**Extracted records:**
•••

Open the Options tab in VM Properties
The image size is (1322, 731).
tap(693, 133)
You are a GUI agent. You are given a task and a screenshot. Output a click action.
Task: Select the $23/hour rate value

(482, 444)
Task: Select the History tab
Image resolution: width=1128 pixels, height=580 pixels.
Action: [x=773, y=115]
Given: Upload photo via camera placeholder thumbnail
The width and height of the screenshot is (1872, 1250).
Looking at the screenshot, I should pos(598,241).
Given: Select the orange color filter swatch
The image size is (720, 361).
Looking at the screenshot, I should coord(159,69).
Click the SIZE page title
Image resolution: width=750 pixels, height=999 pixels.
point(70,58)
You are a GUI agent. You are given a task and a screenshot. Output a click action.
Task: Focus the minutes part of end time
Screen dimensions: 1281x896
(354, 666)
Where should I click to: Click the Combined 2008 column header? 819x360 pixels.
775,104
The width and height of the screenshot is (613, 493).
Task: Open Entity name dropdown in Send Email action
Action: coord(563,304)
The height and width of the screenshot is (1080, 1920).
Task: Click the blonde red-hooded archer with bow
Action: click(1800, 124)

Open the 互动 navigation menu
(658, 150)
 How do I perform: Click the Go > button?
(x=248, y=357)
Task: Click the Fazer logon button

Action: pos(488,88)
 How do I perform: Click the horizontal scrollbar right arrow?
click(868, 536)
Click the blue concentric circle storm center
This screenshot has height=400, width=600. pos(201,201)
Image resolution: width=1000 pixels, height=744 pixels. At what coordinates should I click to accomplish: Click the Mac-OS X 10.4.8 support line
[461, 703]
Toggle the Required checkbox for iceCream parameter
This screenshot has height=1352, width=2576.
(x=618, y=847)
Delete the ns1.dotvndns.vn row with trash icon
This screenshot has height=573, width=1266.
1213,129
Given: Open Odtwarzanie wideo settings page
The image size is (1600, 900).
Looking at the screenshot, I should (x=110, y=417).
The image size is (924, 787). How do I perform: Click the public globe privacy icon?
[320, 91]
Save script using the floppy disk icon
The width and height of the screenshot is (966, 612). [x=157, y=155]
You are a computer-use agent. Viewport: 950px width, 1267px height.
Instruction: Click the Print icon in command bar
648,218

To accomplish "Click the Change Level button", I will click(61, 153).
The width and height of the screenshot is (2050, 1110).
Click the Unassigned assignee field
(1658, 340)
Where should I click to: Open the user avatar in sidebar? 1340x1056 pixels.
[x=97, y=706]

•••

**Task requirements:**
Nothing but the lines from the top of the entries above through the line with "Given: Upload photo" should be set down, each exactly as written.

**Result for this exercise:**
Open the Options tab in VM Properties
The image size is (1322, 731).
tap(693, 133)
You are a GUI agent. You are given a task and a screenshot. Output a click action.
Task: Select the $23/hour rate value

(482, 444)
Task: Select the History tab
Image resolution: width=1128 pixels, height=580 pixels.
Action: [x=773, y=115]
Given: Upload photo via camera placeholder thumbnail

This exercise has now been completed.